§ **Required action**: The answer must be a single number, namely how many lines in the entries below contain the string "green".

═════ Supplied material

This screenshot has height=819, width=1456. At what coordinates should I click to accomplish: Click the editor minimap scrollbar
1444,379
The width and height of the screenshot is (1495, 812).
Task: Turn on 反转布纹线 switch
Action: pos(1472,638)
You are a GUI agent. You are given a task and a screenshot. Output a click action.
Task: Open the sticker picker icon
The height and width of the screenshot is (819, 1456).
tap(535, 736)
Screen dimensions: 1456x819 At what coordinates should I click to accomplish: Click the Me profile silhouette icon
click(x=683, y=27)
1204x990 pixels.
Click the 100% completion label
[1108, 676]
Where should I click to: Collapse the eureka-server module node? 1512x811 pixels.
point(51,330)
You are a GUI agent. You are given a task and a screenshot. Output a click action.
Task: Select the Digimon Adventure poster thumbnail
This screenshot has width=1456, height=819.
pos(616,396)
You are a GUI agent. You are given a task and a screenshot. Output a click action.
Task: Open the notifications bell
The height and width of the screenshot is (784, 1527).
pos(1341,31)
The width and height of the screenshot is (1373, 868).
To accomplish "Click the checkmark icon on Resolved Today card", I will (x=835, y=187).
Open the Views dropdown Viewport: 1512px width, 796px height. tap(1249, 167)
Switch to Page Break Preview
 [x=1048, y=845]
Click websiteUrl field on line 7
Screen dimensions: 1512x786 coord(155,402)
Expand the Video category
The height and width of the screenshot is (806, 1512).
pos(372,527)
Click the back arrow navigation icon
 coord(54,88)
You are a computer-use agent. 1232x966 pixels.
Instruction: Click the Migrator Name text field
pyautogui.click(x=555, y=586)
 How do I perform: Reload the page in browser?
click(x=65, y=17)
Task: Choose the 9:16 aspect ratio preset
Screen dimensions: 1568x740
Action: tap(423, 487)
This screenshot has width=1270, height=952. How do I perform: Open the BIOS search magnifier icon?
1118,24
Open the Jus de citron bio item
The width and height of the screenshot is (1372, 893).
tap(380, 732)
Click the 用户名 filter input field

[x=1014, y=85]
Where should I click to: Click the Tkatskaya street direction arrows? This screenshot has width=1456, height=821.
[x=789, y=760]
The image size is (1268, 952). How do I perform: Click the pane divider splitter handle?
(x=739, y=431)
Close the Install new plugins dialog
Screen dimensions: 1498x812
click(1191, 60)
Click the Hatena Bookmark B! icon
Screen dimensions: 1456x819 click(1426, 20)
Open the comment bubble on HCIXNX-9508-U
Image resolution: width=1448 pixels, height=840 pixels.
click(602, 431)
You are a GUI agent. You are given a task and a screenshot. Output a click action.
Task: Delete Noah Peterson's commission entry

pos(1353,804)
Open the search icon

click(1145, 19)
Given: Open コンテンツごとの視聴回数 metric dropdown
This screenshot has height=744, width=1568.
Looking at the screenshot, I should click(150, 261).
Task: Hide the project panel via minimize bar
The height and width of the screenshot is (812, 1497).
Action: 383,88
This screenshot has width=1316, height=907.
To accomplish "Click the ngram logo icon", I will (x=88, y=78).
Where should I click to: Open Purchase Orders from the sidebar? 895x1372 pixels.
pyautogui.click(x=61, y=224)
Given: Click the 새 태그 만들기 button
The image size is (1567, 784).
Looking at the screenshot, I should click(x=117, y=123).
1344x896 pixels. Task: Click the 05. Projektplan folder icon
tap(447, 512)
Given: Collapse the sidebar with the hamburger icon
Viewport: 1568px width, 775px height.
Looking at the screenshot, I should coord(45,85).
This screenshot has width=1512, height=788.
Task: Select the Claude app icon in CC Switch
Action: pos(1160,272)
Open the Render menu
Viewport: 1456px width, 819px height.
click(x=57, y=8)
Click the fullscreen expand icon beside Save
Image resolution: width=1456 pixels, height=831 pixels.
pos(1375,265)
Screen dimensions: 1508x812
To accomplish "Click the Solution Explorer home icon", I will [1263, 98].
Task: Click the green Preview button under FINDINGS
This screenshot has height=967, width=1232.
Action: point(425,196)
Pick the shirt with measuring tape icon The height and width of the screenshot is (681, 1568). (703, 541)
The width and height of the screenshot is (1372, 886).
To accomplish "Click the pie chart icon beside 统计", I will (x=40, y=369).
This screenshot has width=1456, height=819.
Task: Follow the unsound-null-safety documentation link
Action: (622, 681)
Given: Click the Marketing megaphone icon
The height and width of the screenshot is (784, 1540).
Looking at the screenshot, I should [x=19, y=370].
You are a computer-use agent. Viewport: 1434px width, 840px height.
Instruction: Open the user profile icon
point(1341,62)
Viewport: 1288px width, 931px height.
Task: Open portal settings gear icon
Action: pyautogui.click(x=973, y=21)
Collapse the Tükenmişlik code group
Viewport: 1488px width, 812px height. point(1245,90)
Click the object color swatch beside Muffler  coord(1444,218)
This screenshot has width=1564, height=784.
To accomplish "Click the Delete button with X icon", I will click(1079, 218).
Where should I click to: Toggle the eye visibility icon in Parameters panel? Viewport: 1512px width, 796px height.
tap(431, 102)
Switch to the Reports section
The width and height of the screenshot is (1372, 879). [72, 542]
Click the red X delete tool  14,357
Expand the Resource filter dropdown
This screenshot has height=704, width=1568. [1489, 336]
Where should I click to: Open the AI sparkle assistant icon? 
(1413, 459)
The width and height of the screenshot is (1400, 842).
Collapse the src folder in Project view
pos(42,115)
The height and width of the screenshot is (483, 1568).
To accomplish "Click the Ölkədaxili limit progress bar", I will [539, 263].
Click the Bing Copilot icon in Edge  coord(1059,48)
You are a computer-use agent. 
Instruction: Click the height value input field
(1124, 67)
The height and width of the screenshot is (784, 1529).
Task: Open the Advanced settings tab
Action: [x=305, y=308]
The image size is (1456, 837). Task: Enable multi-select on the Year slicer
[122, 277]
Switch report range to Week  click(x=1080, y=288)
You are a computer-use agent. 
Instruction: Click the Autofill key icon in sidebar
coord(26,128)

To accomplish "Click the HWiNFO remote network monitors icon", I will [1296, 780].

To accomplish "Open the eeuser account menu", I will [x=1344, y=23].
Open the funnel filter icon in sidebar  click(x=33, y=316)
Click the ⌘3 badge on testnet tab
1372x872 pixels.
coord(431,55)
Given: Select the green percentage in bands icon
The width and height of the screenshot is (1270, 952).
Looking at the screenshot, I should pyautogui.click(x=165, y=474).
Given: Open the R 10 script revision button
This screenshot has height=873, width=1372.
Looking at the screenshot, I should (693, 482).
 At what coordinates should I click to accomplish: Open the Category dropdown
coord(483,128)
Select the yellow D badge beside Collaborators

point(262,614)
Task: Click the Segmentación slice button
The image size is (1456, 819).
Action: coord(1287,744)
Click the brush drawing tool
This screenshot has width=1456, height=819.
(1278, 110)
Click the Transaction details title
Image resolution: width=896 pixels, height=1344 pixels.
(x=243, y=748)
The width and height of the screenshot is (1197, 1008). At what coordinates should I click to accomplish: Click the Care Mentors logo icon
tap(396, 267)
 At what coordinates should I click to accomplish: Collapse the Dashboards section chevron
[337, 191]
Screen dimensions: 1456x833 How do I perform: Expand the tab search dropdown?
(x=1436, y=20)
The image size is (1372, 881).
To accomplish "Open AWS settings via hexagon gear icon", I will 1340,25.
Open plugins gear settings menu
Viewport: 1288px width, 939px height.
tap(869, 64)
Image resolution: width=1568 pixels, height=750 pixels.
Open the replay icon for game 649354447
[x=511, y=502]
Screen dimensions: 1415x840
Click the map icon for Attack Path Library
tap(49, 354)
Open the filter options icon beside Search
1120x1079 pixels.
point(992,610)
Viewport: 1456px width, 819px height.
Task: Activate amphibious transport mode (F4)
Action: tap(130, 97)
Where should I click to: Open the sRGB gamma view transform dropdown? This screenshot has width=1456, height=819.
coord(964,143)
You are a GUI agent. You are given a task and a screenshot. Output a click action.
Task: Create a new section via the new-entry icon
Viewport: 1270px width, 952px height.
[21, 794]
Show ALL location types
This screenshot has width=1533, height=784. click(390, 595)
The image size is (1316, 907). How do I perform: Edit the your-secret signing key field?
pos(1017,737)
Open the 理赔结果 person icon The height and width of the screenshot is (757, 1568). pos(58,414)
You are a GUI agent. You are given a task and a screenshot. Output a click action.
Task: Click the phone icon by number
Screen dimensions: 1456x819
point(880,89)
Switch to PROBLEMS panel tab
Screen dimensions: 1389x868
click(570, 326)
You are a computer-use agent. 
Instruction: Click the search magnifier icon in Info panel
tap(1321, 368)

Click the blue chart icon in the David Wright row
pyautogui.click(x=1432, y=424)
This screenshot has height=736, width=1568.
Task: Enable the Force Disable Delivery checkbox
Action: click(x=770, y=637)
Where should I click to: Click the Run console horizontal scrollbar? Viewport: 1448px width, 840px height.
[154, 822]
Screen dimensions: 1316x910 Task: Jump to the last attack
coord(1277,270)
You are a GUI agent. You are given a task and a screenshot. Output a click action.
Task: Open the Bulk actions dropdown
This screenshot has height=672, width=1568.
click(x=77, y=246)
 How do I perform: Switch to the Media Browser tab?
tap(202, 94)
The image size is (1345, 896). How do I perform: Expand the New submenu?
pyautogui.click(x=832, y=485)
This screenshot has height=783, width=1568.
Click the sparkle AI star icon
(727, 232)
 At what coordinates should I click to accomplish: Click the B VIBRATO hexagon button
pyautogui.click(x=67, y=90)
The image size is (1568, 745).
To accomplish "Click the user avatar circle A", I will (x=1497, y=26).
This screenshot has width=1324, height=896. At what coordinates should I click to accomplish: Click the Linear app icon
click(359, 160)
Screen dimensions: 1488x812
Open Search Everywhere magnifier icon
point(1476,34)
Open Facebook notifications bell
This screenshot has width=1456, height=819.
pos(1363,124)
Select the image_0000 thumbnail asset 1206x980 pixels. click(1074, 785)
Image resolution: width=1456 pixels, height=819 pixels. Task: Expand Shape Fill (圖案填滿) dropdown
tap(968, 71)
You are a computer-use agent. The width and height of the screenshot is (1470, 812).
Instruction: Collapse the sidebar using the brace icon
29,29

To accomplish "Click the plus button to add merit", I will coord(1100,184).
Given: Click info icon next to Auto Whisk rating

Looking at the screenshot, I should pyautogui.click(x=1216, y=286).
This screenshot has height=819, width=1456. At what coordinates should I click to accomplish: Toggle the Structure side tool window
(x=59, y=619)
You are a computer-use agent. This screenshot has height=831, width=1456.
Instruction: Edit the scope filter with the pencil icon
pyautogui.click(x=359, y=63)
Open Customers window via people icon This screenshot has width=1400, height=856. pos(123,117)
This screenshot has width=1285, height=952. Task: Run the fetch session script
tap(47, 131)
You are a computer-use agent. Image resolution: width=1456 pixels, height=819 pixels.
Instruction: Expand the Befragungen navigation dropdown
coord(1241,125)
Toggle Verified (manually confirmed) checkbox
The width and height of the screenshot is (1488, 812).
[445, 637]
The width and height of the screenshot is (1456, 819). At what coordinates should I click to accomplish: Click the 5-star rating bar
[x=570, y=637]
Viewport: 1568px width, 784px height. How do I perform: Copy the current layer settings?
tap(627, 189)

══════════

§ **Response area**: 2